Tag Archives: pets

Witchy Questions: Do you currently or have you ever had any familiars?

This post is inspired by Question #11 on this list.

Picture of a dilute tortie lying on the end of the couch.
The current queen of the Harris household. Taken 17 January 2020.

I have grown up all my life with pets. Currently, Joe and I share our home with Precious, the delightful sixteen year old dilute tortie pictured in this post. I had both cats and dogs when I lived with my parents and hope to add a dog to our family at some point in the future.

I have never considered any of my pets familiars. I have met many people who seem to think that merely being a witch means that any pet they have is a familiar. To each their own, but that’s not how I see it personally. For me to consider an animal a familiar, that animal would have to enhance or aid in my Craft in some palpable way to me. That’s never happened.

But even if she’s only a pet rather than a familiar, you gotta admit that our current fur-baby is downright adorable, right?

Outdoor time for Precious

Precious standing on my car.
Don’t we need to go get some catnip or something?

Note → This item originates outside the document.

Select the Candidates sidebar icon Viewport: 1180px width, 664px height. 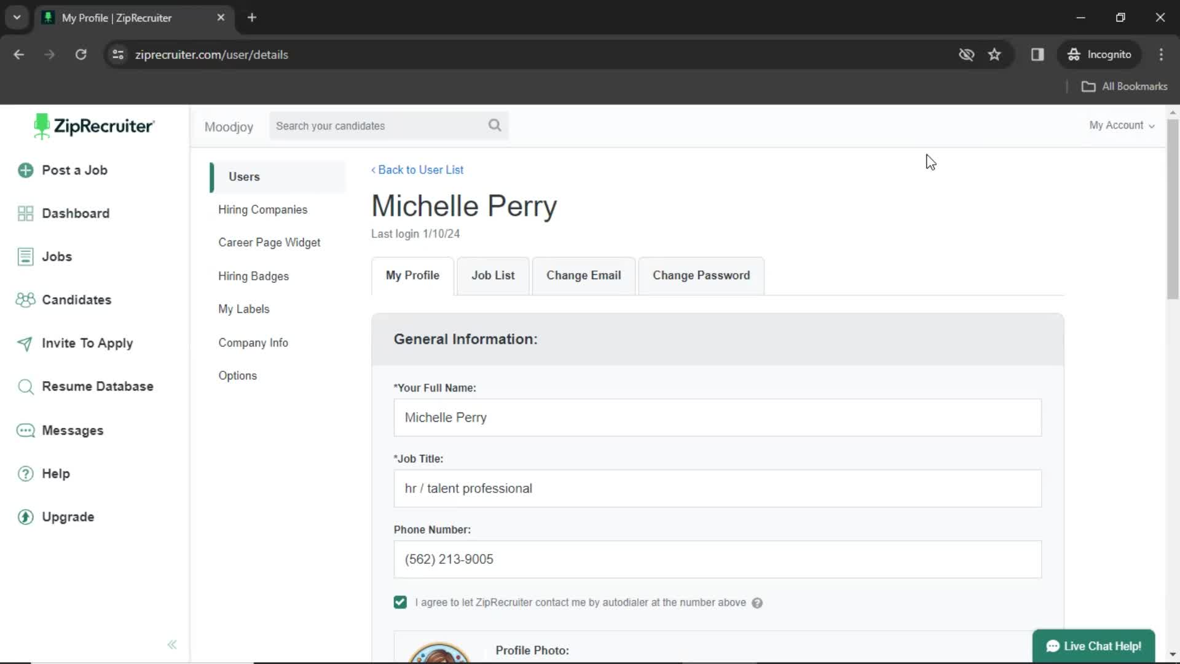(x=25, y=299)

Precious loves going outdoors.  Because I live in the suburbs, she’s only allowed to go outdoors when I’m home and able to be right there with her, or at least puttering around the house nearby.  What this means is that once the warmer weather gets here each Spring, we often spend a half hour or so with the front door open after I get home from work.  Often, I’ll sit on the porch playing with my iPhone — often waiting for whatever delivery person is bringing me the food I ordered — as she wanders around the bushes and sidewalk in front of our townhouse and the neighbors’ places.  Every now and then I might look up and call to her to see where she is.

Often, she’ll explore for five minutes or so, then come running to find me, just to make sure I haven’t disappeared.  I like it because it reassures me that she hasn’t wandered too far, where I’d have to worry about unfriendly people, careless drivers, or other animals.

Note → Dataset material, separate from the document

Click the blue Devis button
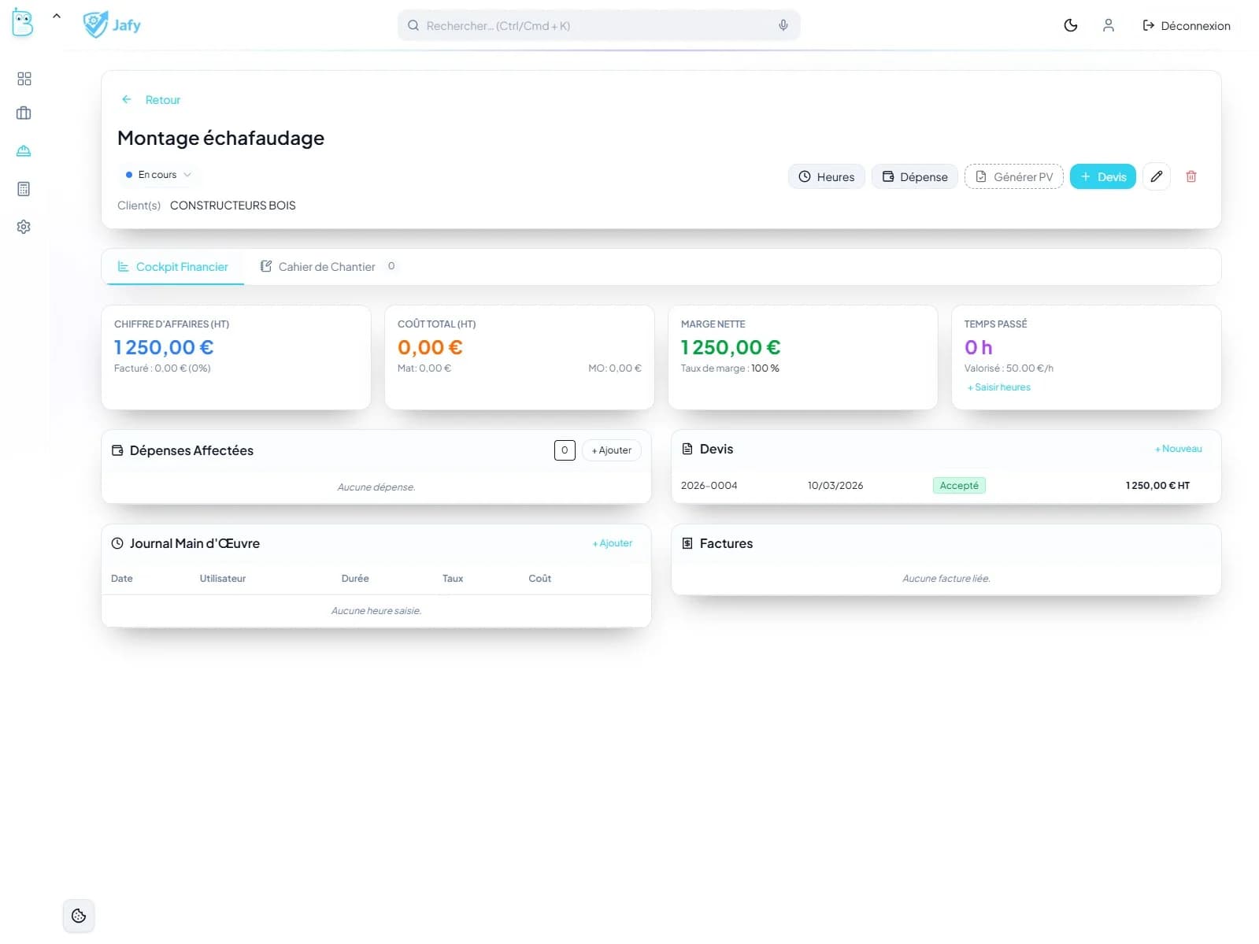1259x944 pixels. [x=1102, y=176]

Often, I’ll let her out for a few minutes while I’m getting ready for work as well.  Convincing her to go play at these times isn’t always easy however.  She’ll often keep coming back in the house and staring at me as if to say, “Well?  Aren’t you coming out too?”

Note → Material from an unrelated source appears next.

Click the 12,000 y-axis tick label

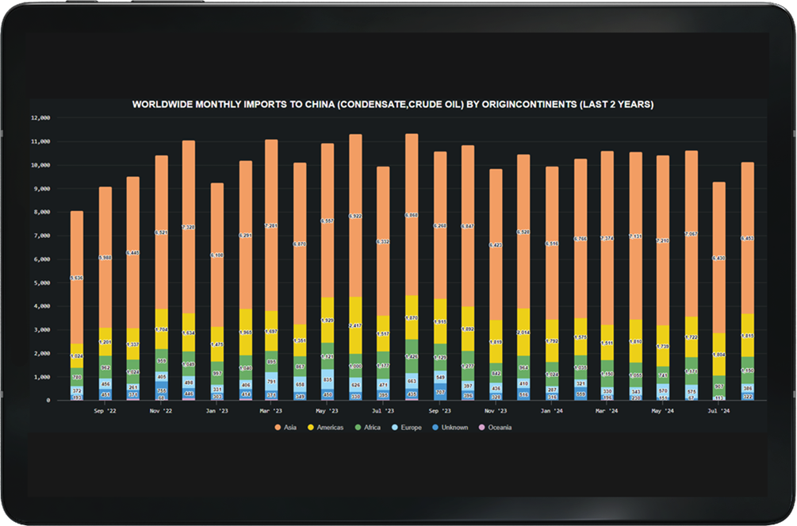(x=40, y=117)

Of course, she’s really in her element on those occasions when she’s staying with my parents while I travel.  They live in an extremely rural area, so they don’t have to worry about cars or unfriendly people (even the friendly people are rarely less than several thousand feet from their home.  Because of this, she feels more free — and we all feel more comfortable letting her — roam a bit farther and for a bit longer.  There are times when she will explore for over an hour only to come to a door so she can come in, get some affection, and grab a bite to eat.  After that, she may wander off to get a nap or ask to go right back outdoors.

I also admit that given her poor health when I first adopted her, I enjoy watching her explore and play.  It’s fun to watch her sniff at every flower, tree, and shrub she comes across.  It’s fun to watch her check out the birds or even chase them (she hasn’t quite figured out how the whole hunting thing actually works).  I look at her and think, gee, I love that she’s still such an active cat at the ripe age of nine and a half years old.

Missing my Precious

Precious gazing up at daddy lovingly.
“I love my daddy!”

[Content Note:  Brief mentions of depression.]

In a few hours, I’ll be heading down to my parents’ house to spend the night and collect my little darling, Precious.  I sent her to stay with her grandparents almost two weeks ago while I was traveling to Canada.  I’ll be happy to bring her back home with me, as my place seems too quiet without her.  I’ve already started mistaking a lump of wadded up sheets for her laying next to me or thinking I heard her meowing at different intervals.

I think that having her around also tends to make me feel better about myself and not fall into depression so easily.  I remember the first time I moved out of my parents’ home — in the late 1990’s.  At that time, I had my cat, Strype.  However, I left him at my parents’ house as the apartment I moved into did not allow for pets.  Also, Strype was such an old cat, I wasn’t sure I wanted to make him leave my parents home or his litter-mate, who had been a part of his whole life.  As a result, that apartment was dull and quiet and left me feeling quite lonely.  (Granted the massive things I was dealing with at that point in my life didn’t help, either.)

When I moved to Rochester, though, I knew I needed to bring Precious with me.  Part of that was due to the fact that although I’ve always had a good relationship with my other cats, Precious and I seem to share a sort of bond I’ve never experienced before.  I’ve never had a cat before that is as clingy as she can be.  (She’ll spend the next few days giving me the stink-eye every time I head for the door, as if to say, “You already disappeared for several days, Bub!  Where do you think you’re going now???”)  So when I moved up here, I made a point of making sure I found a place where I could have a cat.  That and having washer and drier hookups were my two major non-negotiable items.